FIGURE 3Identification of five discrete transcriptional states of follicle cells. (A) UMAP of follicle cell re-clustering. (B) Heatmap of the top 20 DEGs in different subclusters of follicle cells. The colours from dark blue to yellow indicate low to high gene expression levels, respectively. Representative marker genes are shown in right. (C) Venn diagram showing the intersection of DEGs of the five subclusters. Representative enriched terms for DEGs are shown. (D) Left: SCENIC binary regulon activity heatmap depicting follicle cell-enriched regulons. “On” indicates active, while “Off” indicates inactive; Right: Heatmap of the AUC scores of follicle cell subtype-specific regulons. The regulons correspond to the graph on the left.

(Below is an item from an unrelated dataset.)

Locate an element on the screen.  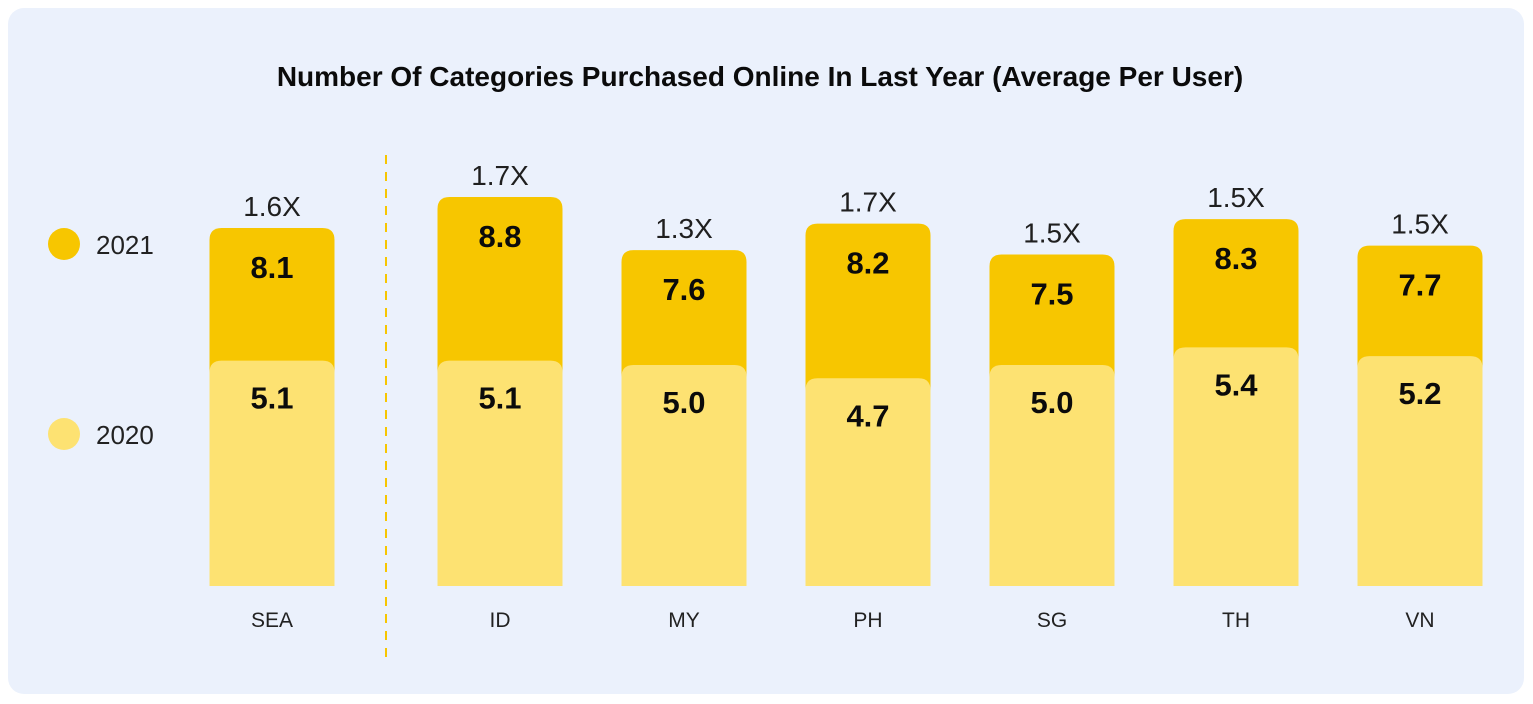
multiplier-label-sg: 1.5X is located at coordinates (1052, 234).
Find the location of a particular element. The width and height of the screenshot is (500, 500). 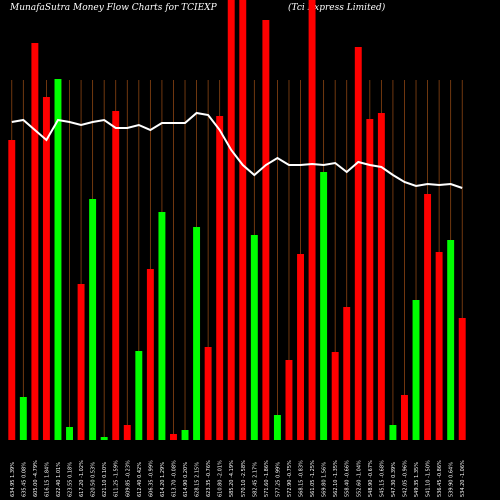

FIGURE 4Cell–cell communication networks and signaling pathways involved in fish oogenesis. (A) The multilineage interactome network among different cell clusters. Associated interaction pairs are shown. (B) Heatmap showing the expression pattern of ligands and receptors of the TGF-β signaling pathway. (C) Heatmap shows the expression pattern of ligands and receptors of the NOTCH signaling pathway. (D) Left: H&E staining of ovary sections from female Chinese tongue sole. Scale bars represent 10 μm. The blue arrow shows double cell layers of follicle. Right: Schematic summary of interactions involved in fish oogenesis.
FIGURE 5Analysis of specific expression patterns of ovulation-associated genes. (A) Feature plot of ovulation-associated genes in different follicle cells. The darker the colour, the higher the expression. Black dashed lines indicate the boundaries of the main clusters of interest. (B) Schematic diagram showing the regulatory mechanism of ovulation, involving the synergistic action of different follicle cells in fish.
FIGURE 6Comparison of germ cells and granulosa cells based on Chinese tongue sole and macaque transcriptomic profiles. (A) Venn diagram of DEGs in the germ cells and granulosa cells of Chinese tongue sole showing overlap with the Chinese tongue sole-macaque homologous genes (light red). The enriched terms of the homologous DEGs in germ cells and granulosa cells are shown. (B) Histogram of the normalized expression of the shared homologous genes between Chinese tongue sole and macaques related to oogenesis in germ cells relative to the average expression of the same genes in all other cell types. (C) Histogram of the normalized expression of the shared homologous genes between Chinese tongue sole and macaques related to oogenesis in granulosa cells relative to the average expression of the same genes in all other cell types.